198.アルダート駅3
向かった先は、在来線24番線ホームのちょうど真ん中に位置するまるで空港にある管制タワーのようなところだ。
ここは地上ホームほぼ全体を見渡せる場所に位置しているので、何か異常などがないか監視する目的で作られている。
ここからは通過する列車が見えるので、鉄オタ的にはたまらないスポットだろう。
そしてちょうど下には試験運転や回送運転中の列車がひっきりなしに入線してきている。
こうしてひっきりなしに列車が入線してきているのかというと、近くに始まる旅客本格運用が始まる前に運転手と乗務員の訓練を行っているからだ。
「わぁ!こんなにいっぱい電車が走っているのね!しかもカラフル!ワタが元居た世界ではこれに毎日乗ってたのよね?!」
メリアは電車に興味津々ようで、まるで子供のように目を輝かせながら食い入るようにホームに入ってくる電車を見つめていた。
「そうだよ、でも、元居た世界では時間によってだけど電車の中が人で埋め尽くされすぎて苦痛でしかなかったよ……」
「え!そんなにアレに人が乗るのね!でも席はそんなにないみたいだけど?」
「席が空いてなかったら、立って乗るんだよ」
「え!そうなの!それからあれは?」
ここで見られる通勤・近郊型列車は主にE233系とE235系、E531系で、特急はE353系・E657系・N681系(両端の車両は非貫通)・T383系(JR東海)が見られ、これらが代わる代わるやってくるものだからメリアの興味が尽きない。
それからメリアは俺を質問攻めしてきて、気付けば1時間近くここにいた。
先ほどは、二人でずっと話しているところを見ていら立ちを隠せなかったミセア大佐は、メリアと一緒になって電車を眺めながら俺の話に耳を傾け、しまいにはメモまで取り始めていた。

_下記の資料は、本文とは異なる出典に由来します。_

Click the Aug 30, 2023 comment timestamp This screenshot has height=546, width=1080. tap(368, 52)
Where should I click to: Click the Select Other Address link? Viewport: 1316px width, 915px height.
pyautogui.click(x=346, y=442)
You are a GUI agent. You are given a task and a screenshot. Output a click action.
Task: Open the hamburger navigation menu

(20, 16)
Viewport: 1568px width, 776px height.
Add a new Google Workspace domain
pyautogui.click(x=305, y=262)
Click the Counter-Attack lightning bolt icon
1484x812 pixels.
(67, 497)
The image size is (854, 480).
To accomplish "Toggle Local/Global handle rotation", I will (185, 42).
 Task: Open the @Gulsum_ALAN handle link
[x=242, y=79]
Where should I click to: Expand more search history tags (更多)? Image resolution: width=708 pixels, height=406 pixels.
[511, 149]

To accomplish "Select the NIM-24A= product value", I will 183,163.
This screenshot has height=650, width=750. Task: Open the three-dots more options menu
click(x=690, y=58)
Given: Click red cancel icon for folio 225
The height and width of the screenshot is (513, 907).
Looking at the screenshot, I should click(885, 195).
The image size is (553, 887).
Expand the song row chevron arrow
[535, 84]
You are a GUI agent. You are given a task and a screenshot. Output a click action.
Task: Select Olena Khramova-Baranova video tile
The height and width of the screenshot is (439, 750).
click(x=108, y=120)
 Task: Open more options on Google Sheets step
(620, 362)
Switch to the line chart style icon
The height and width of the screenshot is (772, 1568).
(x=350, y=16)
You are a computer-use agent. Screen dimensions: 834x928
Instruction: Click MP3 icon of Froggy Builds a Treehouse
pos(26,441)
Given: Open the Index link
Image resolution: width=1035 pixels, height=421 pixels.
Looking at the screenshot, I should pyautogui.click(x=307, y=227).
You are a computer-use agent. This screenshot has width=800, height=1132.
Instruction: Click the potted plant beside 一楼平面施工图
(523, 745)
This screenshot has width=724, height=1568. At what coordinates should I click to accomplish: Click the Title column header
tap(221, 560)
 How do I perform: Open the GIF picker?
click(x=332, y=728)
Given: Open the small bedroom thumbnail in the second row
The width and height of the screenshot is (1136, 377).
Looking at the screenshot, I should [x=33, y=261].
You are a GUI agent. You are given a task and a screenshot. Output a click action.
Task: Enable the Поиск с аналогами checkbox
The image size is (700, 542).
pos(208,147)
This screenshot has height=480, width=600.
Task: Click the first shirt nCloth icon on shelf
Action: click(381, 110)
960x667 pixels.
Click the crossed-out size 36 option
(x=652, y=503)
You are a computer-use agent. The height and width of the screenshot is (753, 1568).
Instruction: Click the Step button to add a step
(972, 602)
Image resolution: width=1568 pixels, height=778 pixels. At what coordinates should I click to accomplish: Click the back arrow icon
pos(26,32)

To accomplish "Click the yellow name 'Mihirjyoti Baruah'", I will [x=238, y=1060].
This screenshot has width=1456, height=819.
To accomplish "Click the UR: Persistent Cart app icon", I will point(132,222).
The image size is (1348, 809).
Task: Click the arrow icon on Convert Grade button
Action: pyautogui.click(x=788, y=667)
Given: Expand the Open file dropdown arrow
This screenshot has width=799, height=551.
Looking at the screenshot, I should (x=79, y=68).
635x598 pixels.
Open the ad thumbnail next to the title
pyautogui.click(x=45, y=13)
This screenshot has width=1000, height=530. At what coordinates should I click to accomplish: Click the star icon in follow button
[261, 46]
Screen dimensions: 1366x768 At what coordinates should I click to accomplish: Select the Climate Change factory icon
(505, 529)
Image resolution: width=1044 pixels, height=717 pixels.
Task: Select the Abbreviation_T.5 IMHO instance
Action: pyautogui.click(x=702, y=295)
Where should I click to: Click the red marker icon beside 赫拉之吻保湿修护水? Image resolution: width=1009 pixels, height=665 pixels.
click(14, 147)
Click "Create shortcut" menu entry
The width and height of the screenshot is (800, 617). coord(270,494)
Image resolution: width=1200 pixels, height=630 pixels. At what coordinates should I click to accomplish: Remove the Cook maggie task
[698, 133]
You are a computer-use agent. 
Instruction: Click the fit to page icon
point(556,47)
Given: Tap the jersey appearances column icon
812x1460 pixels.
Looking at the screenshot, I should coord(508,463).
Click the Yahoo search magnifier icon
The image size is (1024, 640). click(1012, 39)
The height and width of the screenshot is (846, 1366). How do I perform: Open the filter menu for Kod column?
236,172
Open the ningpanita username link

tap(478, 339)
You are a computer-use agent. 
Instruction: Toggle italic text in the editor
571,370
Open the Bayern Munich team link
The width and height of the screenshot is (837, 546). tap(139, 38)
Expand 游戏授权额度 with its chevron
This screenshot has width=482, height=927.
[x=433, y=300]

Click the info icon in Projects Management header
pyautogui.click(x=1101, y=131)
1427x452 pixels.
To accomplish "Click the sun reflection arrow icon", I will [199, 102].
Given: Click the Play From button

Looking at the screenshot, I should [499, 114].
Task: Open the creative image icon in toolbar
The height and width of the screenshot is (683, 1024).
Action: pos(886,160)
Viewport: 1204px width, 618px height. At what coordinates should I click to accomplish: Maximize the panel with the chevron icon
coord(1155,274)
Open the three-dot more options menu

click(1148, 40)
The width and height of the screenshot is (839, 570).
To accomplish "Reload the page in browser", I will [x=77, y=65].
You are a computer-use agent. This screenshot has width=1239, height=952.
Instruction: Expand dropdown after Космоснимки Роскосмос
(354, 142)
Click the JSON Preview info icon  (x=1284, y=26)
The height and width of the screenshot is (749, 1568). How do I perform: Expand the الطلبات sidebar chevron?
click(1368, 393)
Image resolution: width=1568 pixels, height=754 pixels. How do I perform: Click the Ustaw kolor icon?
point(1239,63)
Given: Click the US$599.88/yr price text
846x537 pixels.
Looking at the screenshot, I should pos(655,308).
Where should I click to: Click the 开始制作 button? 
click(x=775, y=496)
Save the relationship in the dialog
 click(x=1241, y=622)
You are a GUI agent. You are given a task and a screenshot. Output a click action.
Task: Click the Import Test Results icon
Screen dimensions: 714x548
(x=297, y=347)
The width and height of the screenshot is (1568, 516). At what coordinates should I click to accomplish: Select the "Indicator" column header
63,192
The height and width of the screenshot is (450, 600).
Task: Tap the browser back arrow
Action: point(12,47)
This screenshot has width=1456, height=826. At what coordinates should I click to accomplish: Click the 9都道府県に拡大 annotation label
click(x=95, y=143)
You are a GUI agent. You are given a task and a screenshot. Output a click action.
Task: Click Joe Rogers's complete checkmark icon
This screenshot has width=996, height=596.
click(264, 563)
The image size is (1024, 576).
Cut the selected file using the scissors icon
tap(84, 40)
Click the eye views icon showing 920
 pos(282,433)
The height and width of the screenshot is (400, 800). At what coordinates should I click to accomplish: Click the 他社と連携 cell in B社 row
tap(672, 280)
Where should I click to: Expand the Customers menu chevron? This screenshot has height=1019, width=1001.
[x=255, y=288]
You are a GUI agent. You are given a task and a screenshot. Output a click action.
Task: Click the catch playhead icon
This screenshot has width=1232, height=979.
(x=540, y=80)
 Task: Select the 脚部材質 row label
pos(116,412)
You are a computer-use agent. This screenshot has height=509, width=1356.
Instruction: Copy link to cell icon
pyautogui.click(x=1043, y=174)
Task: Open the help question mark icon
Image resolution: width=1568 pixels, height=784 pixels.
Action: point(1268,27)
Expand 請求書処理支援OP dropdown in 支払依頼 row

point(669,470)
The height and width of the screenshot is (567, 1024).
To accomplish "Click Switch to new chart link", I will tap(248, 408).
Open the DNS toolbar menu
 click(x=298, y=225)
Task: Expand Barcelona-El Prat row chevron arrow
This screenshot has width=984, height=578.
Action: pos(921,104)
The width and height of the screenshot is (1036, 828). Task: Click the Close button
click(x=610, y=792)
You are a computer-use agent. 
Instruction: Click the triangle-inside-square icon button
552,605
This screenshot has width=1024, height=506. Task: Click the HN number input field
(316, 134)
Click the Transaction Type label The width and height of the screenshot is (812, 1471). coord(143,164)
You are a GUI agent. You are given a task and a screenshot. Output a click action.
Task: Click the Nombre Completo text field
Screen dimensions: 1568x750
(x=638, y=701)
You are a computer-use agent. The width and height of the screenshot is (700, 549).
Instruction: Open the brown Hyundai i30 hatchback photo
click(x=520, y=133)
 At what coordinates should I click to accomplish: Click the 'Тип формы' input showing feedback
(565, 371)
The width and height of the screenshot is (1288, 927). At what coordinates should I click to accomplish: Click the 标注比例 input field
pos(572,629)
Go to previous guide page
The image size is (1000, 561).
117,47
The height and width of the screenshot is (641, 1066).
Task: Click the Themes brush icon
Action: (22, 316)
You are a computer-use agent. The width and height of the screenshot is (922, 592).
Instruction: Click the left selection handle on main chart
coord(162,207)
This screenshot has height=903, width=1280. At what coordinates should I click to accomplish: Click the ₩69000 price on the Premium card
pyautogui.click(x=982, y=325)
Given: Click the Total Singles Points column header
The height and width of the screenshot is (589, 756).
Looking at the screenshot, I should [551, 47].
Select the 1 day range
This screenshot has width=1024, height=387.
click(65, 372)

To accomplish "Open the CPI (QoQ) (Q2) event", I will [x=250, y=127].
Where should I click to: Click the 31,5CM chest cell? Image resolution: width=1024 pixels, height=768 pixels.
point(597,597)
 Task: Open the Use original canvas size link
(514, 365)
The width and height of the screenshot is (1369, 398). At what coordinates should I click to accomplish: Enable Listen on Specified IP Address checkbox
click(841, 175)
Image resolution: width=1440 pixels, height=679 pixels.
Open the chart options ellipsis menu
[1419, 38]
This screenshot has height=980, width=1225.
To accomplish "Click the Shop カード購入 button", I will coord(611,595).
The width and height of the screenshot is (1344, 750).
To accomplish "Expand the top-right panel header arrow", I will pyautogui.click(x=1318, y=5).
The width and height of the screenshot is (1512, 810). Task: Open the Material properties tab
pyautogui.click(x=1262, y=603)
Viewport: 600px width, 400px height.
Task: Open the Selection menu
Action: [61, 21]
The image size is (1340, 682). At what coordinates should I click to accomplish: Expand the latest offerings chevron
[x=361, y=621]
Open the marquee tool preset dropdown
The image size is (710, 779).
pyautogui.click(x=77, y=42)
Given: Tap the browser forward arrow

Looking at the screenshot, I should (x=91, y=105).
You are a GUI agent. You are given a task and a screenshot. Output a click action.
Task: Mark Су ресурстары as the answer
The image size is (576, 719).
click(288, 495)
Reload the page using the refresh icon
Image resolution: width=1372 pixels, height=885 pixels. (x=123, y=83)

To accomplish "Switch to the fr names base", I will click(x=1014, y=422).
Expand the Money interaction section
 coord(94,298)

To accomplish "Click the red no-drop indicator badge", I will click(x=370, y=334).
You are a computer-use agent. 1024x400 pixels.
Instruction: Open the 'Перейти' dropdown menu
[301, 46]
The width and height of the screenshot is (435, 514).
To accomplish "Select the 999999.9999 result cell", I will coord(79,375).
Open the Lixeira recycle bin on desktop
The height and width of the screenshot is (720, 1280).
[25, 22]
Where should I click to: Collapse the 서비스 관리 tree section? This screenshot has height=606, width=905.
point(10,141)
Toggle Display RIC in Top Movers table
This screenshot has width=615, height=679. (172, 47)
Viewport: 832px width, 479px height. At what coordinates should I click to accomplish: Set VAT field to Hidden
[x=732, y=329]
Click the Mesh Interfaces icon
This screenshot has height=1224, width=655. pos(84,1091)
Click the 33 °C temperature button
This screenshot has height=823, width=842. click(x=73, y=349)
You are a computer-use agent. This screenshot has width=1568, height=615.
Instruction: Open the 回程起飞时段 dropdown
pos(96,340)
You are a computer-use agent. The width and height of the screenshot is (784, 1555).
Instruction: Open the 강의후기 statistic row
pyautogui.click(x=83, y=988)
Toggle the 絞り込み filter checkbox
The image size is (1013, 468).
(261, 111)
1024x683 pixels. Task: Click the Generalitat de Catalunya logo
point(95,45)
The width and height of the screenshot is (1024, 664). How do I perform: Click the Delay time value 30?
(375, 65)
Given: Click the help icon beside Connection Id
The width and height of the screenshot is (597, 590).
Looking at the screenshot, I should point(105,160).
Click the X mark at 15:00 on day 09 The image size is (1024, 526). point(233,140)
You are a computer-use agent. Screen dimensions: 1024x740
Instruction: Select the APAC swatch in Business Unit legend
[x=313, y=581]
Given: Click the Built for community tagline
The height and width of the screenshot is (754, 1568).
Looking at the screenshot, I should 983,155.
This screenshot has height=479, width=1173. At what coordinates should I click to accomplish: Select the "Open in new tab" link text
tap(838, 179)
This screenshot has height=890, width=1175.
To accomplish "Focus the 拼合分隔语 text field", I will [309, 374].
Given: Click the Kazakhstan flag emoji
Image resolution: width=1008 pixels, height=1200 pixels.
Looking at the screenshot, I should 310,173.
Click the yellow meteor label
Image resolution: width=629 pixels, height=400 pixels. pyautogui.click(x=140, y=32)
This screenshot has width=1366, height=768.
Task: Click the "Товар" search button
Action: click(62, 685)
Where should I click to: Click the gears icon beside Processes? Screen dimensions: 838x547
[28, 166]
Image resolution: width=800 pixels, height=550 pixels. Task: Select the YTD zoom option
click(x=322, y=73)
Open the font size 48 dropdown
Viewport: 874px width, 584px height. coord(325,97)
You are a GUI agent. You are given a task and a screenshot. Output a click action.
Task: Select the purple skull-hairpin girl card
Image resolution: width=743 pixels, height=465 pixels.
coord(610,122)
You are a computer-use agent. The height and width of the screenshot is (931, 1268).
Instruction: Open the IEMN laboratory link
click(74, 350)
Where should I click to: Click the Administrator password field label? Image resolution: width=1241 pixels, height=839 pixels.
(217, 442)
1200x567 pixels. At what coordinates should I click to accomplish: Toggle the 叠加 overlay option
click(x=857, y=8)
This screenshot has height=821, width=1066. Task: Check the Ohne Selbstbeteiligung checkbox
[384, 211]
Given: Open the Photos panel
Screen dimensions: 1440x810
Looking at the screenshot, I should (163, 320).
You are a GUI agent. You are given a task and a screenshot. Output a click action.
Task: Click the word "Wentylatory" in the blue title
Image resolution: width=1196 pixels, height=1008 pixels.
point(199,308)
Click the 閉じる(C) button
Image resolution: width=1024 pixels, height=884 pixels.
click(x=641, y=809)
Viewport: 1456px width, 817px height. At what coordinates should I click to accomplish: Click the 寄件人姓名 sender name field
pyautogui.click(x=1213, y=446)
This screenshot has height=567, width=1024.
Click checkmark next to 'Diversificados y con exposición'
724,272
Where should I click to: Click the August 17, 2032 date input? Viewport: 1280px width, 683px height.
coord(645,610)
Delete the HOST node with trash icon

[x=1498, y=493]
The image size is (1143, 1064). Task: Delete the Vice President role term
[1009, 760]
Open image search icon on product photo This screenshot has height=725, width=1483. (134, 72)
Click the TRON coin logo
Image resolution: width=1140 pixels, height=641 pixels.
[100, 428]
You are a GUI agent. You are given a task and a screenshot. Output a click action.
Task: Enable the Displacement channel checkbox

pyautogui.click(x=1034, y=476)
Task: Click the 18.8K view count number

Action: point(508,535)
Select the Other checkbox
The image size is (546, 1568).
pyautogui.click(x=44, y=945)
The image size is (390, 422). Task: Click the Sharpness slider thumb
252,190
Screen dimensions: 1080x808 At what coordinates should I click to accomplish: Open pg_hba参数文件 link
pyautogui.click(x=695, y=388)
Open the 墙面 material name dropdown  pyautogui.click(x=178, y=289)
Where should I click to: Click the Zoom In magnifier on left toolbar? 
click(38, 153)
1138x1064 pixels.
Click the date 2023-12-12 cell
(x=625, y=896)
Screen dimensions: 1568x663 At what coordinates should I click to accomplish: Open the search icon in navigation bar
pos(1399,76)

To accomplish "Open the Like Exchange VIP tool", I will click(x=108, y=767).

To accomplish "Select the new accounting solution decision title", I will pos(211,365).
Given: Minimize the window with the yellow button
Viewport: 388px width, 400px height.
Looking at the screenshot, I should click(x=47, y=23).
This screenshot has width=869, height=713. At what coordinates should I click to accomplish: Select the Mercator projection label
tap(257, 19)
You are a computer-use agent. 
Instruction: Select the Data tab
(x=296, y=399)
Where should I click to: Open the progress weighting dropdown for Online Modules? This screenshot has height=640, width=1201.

ミセア大佐がメモを取り始めたのを見て、テーシャやサッシャ達もメモを取り出し、その光景はまるで工場見学に来た学生のようだった。
「……ていう感じかな、というよりアネッサ駅長、ここにきている路線はどうなってるんだい?」
「はっ、失礼しました、つい国王陛下の話に聞き入ってしまったもので、それでは私からそのことについてご説明いたしますね」
俺の問いかけに我に返ったアネッサ駅長はずっと脇に挟んであったファイルを手元に取り出し何線が乗り入れているのか説明してくれた。
アネッサ駅長は最初、苦も無く話していたが、膨大な数の路線・行先・種別・列車の種類があるので最後の方になると流石に息が上がってきていた。